Postby Cookie » Thu Oct 01, 2009 5:11 pm

Senate seeks tighter supplement regulation from USADA
BY Teri Thompson and Nathaniel Vinton
DAILY NEWS SPORTS WRITERS


At a Senate hearing Tuesday addressing the alarming proliferation of
steroids within the relatively unregulated nutritional supplements
industry, the CEO of the U.S. Anti-Doping Agency said his organization
was weeks away from announcing a new initiative that will propose
regulatory reform of the supplements industry and will have the support
of major professional sports leagues.
"It's an effort to educate and effect change in the legislation, " said USADA's chief executive Travis Tygart, who testified before the Senate Judiciary Committee's subcommittee on crime and drugs. "The problem has migrated away from elite athletes."
Tygart said the initiative will have support from the NFL, NBA, MLB, as well as the U.S. Olympic Committee and other organizations. Various sports leagues recently have faced
challenges to their anti-doping policies by athletes claiming
contaminated supplements had triggered their positive drug tests.
"We may need to look at what we're going to do here with the exemption," said Sen. Arlen Specter (D-Pa.),
referring to legislation that has allowed the dietary supplement
industry to circumvent many of the regulations imposed by the Food and Drug Administration.
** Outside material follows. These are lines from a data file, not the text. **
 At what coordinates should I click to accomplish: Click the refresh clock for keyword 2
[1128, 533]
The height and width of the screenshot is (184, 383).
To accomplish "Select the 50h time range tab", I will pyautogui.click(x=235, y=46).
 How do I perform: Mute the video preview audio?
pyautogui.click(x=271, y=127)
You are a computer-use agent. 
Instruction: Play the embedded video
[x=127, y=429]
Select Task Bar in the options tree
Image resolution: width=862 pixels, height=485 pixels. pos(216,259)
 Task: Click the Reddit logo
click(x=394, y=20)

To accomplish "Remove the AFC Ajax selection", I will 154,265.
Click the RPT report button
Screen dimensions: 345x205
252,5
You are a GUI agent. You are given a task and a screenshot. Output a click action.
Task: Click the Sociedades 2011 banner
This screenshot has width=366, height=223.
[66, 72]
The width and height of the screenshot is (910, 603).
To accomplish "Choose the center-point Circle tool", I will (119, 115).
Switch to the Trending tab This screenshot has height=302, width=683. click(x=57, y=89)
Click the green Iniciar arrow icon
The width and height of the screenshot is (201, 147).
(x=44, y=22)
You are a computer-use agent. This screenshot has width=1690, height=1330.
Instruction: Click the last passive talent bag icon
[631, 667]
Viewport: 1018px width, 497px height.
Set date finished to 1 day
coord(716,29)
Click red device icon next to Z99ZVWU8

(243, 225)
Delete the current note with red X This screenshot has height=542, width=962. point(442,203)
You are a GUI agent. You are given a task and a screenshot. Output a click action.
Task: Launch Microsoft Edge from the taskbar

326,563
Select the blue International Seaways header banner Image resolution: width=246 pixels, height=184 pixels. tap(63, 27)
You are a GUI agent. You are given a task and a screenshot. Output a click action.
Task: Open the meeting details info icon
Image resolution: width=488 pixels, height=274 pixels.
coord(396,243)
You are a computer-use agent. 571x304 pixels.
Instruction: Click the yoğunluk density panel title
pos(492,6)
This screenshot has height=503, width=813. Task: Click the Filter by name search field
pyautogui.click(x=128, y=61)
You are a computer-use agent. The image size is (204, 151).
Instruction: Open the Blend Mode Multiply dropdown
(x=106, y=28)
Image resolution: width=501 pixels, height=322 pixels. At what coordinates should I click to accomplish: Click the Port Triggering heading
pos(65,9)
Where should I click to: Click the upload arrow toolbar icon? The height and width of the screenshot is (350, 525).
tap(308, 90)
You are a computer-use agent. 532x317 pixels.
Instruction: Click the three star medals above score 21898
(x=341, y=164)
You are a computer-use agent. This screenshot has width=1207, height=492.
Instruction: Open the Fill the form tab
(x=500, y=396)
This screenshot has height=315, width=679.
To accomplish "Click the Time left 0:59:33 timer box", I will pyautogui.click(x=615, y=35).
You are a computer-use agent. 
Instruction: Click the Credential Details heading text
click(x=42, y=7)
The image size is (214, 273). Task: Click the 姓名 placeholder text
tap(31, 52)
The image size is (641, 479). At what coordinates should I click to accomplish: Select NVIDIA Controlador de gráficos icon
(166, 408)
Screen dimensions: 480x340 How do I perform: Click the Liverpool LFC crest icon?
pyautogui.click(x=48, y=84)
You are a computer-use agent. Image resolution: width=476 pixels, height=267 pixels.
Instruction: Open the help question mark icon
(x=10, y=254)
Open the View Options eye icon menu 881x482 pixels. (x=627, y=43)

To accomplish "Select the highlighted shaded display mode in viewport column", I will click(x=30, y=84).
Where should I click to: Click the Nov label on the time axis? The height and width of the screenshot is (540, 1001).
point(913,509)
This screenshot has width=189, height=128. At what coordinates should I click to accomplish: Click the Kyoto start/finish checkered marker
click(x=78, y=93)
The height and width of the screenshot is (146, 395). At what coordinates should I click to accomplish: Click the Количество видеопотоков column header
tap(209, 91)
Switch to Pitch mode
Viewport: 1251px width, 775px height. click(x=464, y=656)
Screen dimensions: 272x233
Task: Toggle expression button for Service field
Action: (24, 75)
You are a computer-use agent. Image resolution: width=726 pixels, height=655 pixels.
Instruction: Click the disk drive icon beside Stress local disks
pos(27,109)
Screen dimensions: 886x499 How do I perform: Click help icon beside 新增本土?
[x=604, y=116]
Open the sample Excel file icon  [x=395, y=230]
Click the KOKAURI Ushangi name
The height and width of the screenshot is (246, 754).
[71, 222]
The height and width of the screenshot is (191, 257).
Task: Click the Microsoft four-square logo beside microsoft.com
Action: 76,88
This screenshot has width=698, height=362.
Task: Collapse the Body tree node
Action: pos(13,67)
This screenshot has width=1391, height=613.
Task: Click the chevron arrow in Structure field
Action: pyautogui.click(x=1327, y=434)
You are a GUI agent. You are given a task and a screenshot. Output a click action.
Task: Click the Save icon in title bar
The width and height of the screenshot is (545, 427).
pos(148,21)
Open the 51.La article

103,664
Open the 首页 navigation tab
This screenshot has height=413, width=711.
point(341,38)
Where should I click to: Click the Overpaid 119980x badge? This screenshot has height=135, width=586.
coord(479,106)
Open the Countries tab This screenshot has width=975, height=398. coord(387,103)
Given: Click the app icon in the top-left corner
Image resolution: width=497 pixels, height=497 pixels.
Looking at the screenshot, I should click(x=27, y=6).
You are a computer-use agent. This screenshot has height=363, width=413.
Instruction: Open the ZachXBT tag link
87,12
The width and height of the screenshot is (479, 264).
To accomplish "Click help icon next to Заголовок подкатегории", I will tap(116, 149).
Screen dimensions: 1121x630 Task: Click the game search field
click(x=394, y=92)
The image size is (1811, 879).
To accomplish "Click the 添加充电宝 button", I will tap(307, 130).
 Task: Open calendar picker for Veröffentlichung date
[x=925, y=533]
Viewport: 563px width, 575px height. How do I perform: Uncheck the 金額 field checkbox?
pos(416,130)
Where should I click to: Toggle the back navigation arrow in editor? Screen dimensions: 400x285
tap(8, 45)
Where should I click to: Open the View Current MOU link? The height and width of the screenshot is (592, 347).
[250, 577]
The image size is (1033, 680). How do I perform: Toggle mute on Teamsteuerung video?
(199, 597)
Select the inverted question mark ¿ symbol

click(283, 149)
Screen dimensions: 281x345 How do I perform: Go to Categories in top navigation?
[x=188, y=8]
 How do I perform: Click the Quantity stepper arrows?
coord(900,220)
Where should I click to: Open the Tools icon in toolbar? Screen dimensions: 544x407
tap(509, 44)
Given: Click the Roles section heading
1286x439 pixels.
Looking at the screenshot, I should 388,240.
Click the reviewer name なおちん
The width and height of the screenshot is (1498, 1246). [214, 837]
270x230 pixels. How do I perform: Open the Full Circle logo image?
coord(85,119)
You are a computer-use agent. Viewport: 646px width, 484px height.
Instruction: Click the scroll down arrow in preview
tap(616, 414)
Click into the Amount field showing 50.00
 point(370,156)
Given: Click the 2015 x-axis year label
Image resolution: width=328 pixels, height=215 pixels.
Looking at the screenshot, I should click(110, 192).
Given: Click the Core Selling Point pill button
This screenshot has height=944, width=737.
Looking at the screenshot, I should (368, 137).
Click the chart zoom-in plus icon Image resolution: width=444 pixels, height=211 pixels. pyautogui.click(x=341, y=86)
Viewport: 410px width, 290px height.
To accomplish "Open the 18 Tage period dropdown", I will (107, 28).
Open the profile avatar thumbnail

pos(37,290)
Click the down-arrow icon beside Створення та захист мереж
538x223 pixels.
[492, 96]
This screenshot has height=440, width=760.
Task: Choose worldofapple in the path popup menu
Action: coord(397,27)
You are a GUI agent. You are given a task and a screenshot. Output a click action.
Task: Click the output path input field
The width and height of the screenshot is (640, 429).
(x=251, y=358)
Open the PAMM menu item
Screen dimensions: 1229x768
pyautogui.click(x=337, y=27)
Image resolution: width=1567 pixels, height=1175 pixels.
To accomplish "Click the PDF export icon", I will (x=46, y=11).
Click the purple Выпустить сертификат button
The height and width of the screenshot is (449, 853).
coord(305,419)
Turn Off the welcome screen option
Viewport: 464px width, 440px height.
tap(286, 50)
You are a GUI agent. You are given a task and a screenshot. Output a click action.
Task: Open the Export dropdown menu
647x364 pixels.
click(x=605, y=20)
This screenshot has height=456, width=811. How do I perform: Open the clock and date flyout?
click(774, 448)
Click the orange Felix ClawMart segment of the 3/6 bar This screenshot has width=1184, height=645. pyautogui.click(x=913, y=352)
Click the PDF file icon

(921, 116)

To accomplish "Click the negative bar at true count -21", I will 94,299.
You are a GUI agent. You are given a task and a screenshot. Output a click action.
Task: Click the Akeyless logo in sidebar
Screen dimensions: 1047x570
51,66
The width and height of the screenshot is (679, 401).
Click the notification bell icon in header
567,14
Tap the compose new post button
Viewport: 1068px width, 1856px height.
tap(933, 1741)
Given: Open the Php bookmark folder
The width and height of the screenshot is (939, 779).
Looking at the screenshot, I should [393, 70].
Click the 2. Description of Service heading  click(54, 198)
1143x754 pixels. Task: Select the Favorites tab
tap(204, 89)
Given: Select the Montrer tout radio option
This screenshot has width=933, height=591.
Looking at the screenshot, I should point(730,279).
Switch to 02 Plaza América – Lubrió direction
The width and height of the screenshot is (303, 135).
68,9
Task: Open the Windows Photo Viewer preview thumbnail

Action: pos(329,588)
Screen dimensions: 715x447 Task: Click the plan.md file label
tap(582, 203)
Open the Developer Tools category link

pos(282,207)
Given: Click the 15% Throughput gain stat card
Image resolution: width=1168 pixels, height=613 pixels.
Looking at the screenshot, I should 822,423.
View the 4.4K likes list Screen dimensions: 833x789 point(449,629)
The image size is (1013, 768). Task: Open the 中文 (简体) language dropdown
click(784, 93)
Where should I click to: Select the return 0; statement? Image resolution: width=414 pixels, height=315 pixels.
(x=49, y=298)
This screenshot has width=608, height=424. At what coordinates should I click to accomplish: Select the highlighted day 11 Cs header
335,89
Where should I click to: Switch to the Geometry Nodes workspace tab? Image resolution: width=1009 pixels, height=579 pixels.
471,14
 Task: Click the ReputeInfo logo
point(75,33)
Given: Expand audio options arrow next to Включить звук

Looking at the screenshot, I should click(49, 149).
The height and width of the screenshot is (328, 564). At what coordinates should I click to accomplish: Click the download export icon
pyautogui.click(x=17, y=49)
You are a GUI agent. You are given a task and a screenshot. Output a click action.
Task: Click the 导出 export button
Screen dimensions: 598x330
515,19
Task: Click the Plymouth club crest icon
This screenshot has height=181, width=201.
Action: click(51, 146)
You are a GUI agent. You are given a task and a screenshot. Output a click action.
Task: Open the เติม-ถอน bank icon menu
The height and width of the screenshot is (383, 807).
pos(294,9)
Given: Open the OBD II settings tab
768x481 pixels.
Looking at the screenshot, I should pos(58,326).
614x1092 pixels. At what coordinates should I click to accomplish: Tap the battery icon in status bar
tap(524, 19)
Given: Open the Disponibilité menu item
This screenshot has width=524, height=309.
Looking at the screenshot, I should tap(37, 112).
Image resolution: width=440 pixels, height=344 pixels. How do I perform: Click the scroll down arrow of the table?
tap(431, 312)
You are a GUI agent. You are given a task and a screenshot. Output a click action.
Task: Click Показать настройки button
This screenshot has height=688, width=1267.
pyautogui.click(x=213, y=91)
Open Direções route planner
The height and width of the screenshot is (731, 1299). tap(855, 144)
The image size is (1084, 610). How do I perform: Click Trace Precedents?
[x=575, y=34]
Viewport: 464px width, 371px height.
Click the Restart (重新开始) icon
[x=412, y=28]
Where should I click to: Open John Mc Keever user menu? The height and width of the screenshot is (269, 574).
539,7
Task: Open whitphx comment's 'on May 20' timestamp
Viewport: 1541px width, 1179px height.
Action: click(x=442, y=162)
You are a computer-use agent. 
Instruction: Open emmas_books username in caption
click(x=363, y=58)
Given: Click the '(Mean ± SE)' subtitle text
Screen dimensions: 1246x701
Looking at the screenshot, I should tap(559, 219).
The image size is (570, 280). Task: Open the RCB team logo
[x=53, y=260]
Political pressure seems to be building on the supplement industry.
The hearing followed a summer-long series of federal raids on
manufacturers and distributors of steroid-laced supplements. Some of
those enforcement actions were led by federal agents who investigated
the BALCO doping conspiracy.
Specter said he was inspired to hold the
hearings after reading about the 50-game ban on reliever J.C.Romero of
Specter's hometown Phillies.
He said he was also troubled by a federal appeals court ruling from
earlier this month that prohibited the NFL from suspending two Vikings for violating the league's anti-doping policies. Romero and the Vikings players - Kevin Williams and Pat Williams - blamed contaminated supplements for their positive drug tests.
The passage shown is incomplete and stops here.